What you will do -> Please retype every entry below, keeping it exactly the same.

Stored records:
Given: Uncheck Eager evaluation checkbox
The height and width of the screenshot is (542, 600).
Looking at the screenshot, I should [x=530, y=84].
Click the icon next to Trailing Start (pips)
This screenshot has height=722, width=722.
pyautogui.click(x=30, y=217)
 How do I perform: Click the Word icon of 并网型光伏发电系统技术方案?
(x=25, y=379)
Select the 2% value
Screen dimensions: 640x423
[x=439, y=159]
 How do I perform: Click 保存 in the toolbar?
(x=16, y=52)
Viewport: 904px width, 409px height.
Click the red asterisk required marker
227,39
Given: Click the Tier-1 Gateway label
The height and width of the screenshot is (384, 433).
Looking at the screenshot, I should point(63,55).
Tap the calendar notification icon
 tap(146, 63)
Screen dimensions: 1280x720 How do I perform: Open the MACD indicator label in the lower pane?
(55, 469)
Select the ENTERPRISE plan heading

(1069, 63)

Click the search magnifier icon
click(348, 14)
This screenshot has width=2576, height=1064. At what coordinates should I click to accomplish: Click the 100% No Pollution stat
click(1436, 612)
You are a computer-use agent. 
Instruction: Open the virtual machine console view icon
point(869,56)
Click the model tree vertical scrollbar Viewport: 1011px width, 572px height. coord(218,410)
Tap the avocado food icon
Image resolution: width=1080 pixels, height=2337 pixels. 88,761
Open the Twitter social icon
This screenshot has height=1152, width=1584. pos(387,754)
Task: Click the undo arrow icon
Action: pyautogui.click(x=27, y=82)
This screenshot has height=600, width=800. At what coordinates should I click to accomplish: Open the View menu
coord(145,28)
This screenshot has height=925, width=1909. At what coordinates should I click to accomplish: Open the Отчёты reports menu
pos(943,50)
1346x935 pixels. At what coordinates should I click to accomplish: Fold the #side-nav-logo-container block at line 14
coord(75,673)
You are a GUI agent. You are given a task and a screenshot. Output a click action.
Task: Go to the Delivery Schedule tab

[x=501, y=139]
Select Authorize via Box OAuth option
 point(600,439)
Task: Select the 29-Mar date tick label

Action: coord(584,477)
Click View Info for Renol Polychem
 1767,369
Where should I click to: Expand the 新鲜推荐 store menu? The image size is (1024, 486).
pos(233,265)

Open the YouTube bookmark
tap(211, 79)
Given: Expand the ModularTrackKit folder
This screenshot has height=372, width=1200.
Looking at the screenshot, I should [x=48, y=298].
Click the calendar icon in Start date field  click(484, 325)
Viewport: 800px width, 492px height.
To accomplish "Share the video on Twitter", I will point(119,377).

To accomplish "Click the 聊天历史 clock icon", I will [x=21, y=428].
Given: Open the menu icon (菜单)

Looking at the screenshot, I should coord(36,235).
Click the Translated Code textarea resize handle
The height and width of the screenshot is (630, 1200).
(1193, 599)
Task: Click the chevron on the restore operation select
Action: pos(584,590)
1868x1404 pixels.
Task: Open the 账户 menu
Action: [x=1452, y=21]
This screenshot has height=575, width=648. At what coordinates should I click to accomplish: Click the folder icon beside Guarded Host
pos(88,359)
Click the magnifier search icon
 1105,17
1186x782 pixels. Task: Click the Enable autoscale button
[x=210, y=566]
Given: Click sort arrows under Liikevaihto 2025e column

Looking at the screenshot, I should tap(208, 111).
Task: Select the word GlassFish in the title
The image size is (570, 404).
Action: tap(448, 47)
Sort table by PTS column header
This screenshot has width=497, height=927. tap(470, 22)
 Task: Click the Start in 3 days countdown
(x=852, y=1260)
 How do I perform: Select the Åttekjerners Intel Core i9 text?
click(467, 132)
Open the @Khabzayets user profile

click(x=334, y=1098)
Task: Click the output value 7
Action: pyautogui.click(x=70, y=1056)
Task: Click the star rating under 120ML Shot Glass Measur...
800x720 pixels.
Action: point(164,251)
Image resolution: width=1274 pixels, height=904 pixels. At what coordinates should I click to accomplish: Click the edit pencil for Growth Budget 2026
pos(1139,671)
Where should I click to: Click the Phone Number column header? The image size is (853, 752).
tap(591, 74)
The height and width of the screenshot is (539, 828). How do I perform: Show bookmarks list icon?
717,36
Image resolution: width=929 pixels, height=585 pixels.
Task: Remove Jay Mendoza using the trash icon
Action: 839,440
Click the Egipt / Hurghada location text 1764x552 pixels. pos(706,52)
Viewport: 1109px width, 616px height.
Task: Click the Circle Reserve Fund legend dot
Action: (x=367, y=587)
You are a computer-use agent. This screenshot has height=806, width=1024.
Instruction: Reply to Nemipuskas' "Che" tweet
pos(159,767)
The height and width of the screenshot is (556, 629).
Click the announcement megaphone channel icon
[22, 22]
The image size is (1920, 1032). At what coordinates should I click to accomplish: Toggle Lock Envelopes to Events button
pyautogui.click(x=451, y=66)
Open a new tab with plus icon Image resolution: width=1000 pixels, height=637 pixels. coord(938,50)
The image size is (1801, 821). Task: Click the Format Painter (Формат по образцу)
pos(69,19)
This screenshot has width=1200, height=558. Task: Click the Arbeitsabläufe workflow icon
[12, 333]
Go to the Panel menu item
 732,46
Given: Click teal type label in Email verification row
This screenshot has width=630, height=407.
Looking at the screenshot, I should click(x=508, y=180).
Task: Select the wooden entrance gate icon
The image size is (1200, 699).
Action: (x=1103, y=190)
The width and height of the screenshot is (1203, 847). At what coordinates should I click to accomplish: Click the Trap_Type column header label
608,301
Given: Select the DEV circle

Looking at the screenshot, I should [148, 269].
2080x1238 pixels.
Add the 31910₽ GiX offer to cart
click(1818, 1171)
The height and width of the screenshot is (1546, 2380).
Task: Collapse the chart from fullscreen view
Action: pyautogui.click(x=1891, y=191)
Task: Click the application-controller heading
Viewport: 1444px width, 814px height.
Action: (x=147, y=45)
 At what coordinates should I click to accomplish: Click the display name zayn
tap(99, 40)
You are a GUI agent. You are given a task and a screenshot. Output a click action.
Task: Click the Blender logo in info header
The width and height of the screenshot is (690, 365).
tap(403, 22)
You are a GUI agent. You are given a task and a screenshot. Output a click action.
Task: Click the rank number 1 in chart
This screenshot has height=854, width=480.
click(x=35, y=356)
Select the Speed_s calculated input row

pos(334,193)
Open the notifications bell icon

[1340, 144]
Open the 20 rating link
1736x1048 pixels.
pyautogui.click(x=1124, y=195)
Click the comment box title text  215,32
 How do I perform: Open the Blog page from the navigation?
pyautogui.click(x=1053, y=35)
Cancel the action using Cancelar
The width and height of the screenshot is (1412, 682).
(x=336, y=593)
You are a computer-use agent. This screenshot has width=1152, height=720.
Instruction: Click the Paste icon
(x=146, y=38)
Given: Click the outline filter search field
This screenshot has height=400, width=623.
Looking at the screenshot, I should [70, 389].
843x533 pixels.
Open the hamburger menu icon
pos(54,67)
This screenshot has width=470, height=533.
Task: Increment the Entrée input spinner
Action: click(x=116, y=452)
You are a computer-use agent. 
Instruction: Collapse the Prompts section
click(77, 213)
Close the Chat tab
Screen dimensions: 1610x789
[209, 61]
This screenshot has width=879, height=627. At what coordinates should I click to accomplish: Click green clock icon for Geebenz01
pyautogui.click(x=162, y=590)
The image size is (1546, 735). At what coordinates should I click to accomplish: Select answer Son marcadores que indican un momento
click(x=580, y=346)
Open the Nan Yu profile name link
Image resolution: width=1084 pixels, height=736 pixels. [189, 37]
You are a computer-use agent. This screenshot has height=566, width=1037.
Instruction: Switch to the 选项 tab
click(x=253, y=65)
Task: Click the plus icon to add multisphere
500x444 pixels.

Response for this exercise ->
Given: Uncheck Eager evaluation checkbox
The height and width of the screenshot is (542, 600).
Looking at the screenshot, I should [x=530, y=84].
Click the icon next to Trailing Start (pips)
This screenshot has height=722, width=722.
pyautogui.click(x=30, y=217)
 How do I perform: Click the Word icon of 并网型光伏发电系统技术方案?
(x=25, y=379)
Select the 2% value
Screen dimensions: 640x423
[x=439, y=159]
 How do I perform: Click 保存 in the toolbar?
(x=16, y=52)
Viewport: 904px width, 409px height.
Click the red asterisk required marker
227,39
Given: Click the Tier-1 Gateway label
The height and width of the screenshot is (384, 433).
Looking at the screenshot, I should point(63,55).
Tap the calendar notification icon
 tap(146, 63)
Screen dimensions: 1280x720 How do I perform: Open the MACD indicator label in the lower pane?
(55, 469)
Select the ENTERPRISE plan heading

(1069, 63)

Click the search magnifier icon
click(348, 14)
This screenshot has width=2576, height=1064. At what coordinates should I click to accomplish: Click the 100% No Pollution stat
click(1436, 612)
You are a computer-use agent. 
Instruction: Open the virtual machine console view icon
point(869,56)
Click the model tree vertical scrollbar Viewport: 1011px width, 572px height. coord(218,410)
Tap the avocado food icon
Image resolution: width=1080 pixels, height=2337 pixels. 88,761
Open the Twitter social icon
This screenshot has height=1152, width=1584. pos(387,754)
Task: Click the undo arrow icon
Action: pyautogui.click(x=27, y=82)
This screenshot has height=600, width=800. At what coordinates should I click to accomplish: Open the View menu
coord(145,28)
This screenshot has height=925, width=1909. At what coordinates should I click to accomplish: Open the Отчёты reports menu
pos(943,50)
1346x935 pixels. At what coordinates should I click to accomplish: Fold the #side-nav-logo-container block at line 14
coord(75,673)
You are a GUI agent. You are given a task and a screenshot. Output a click action.
Task: Go to the Delivery Schedule tab

[x=501, y=139]
Select Authorize via Box OAuth option
 point(600,439)
Task: Select the 29-Mar date tick label

Action: coord(584,477)
Click View Info for Renol Polychem
 1767,369
Where should I click to: Expand the 新鲜推荐 store menu? The image size is (1024, 486).
pos(233,265)

Open the YouTube bookmark
tap(211, 79)
Given: Expand the ModularTrackKit folder
This screenshot has height=372, width=1200.
Looking at the screenshot, I should [x=48, y=298].
Click the calendar icon in Start date field  click(484, 325)
Viewport: 800px width, 492px height.
To accomplish "Share the video on Twitter", I will point(119,377).

To accomplish "Click the 聊天历史 clock icon", I will [x=21, y=428].
Given: Open the menu icon (菜单)

Looking at the screenshot, I should coord(36,235).
Click the Translated Code textarea resize handle
The height and width of the screenshot is (630, 1200).
(1193, 599)
Task: Click the chevron on the restore operation select
Action: pos(584,590)
1868x1404 pixels.
Task: Open the 账户 menu
Action: [x=1452, y=21]
This screenshot has height=575, width=648. At what coordinates should I click to accomplish: Click the folder icon beside Guarded Host
pos(88,359)
Click the magnifier search icon
 1105,17
1186x782 pixels. Task: Click the Enable autoscale button
[x=210, y=566]
Given: Click sort arrows under Liikevaihto 2025e column

Looking at the screenshot, I should tap(208, 111).
Task: Select the word GlassFish in the title
The image size is (570, 404).
Action: tap(448, 47)
Sort table by PTS column header
This screenshot has width=497, height=927. tap(470, 22)
 Task: Click the Start in 3 days countdown
(x=852, y=1260)
 How do I perform: Select the Åttekjerners Intel Core i9 text?
click(467, 132)
Open the @Khabzayets user profile

click(x=334, y=1098)
Task: Click the output value 7
Action: pyautogui.click(x=70, y=1056)
Task: Click the star rating under 120ML Shot Glass Measur...
800x720 pixels.
Action: point(164,251)
Image resolution: width=1274 pixels, height=904 pixels. At what coordinates should I click to accomplish: Click the edit pencil for Growth Budget 2026
pos(1139,671)
Where should I click to: Click the Phone Number column header? The image size is (853, 752).
tap(591, 74)
The height and width of the screenshot is (539, 828). How do I perform: Show bookmarks list icon?
717,36
Image resolution: width=929 pixels, height=585 pixels.
Task: Remove Jay Mendoza using the trash icon
Action: 839,440
Click the Egipt / Hurghada location text 1764x552 pixels. pos(706,52)
Viewport: 1109px width, 616px height.
Task: Click the Circle Reserve Fund legend dot
Action: (x=367, y=587)
You are a computer-use agent. This screenshot has height=806, width=1024.
Instruction: Reply to Nemipuskas' "Che" tweet
pos(159,767)
The height and width of the screenshot is (556, 629).
Click the announcement megaphone channel icon
[22, 22]
The image size is (1920, 1032). At what coordinates should I click to accomplish: Toggle Lock Envelopes to Events button
pyautogui.click(x=451, y=66)
Open a new tab with plus icon Image resolution: width=1000 pixels, height=637 pixels. coord(938,50)
The image size is (1801, 821). Task: Click the Format Painter (Формат по образцу)
pos(69,19)
This screenshot has width=1200, height=558. Task: Click the Arbeitsabläufe workflow icon
[12, 333]
Go to the Panel menu item
 732,46
Given: Click teal type label in Email verification row
This screenshot has width=630, height=407.
Looking at the screenshot, I should click(x=508, y=180).
Task: Select the wooden entrance gate icon
The image size is (1200, 699).
Action: (x=1103, y=190)
The width and height of the screenshot is (1203, 847). At what coordinates should I click to accomplish: Click the Trap_Type column header label
608,301
Given: Select the DEV circle

Looking at the screenshot, I should [148, 269].
2080x1238 pixels.
Add the 31910₽ GiX offer to cart
click(1818, 1171)
The height and width of the screenshot is (1546, 2380).
Task: Collapse the chart from fullscreen view
Action: pyautogui.click(x=1891, y=191)
Task: Click the application-controller heading
Viewport: 1444px width, 814px height.
Action: (x=147, y=45)
 At what coordinates should I click to accomplish: Click the display name zayn
tap(99, 40)
You are a GUI agent. You are given a task and a screenshot. Output a click action.
Task: Click the Blender logo in info header
The width and height of the screenshot is (690, 365).
tap(403, 22)
You are a GUI agent. You are given a task and a screenshot. Output a click action.
Task: Click the rank number 1 in chart
This screenshot has height=854, width=480.
click(x=35, y=356)
Select the Speed_s calculated input row

pos(334,193)
Open the notifications bell icon

[1340, 144]
Open the 20 rating link
1736x1048 pixels.
pyautogui.click(x=1124, y=195)
Click the comment box title text  215,32
 How do I perform: Open the Blog page from the navigation?
pyautogui.click(x=1053, y=35)
Cancel the action using Cancelar
The width and height of the screenshot is (1412, 682).
(x=336, y=593)
You are a computer-use agent. This screenshot has width=1152, height=720.
Instruction: Click the Paste icon
(x=146, y=38)
Given: Click the outline filter search field
This screenshot has height=400, width=623.
Looking at the screenshot, I should [70, 389].
843x533 pixels.
Open the hamburger menu icon
pos(54,67)
This screenshot has width=470, height=533.
Task: Increment the Entrée input spinner
Action: click(x=116, y=452)
You are a computer-use agent. 
Instruction: Collapse the Prompts section
click(77, 213)
Close the Chat tab
Screen dimensions: 1610x789
[209, 61]
This screenshot has width=879, height=627. At what coordinates should I click to accomplish: Click green clock icon for Geebenz01
pyautogui.click(x=162, y=590)
The image size is (1546, 735). At what coordinates should I click to accomplish: Select answer Son marcadores que indican un momento
click(x=580, y=346)
Open the Nan Yu profile name link
Image resolution: width=1084 pixels, height=736 pixels. [189, 37]
You are a computer-use agent. This screenshot has height=566, width=1037.
Instruction: Switch to the 选项 tab
click(x=253, y=65)
Task: Click the plus icon to add multisphere
500x444 pixels.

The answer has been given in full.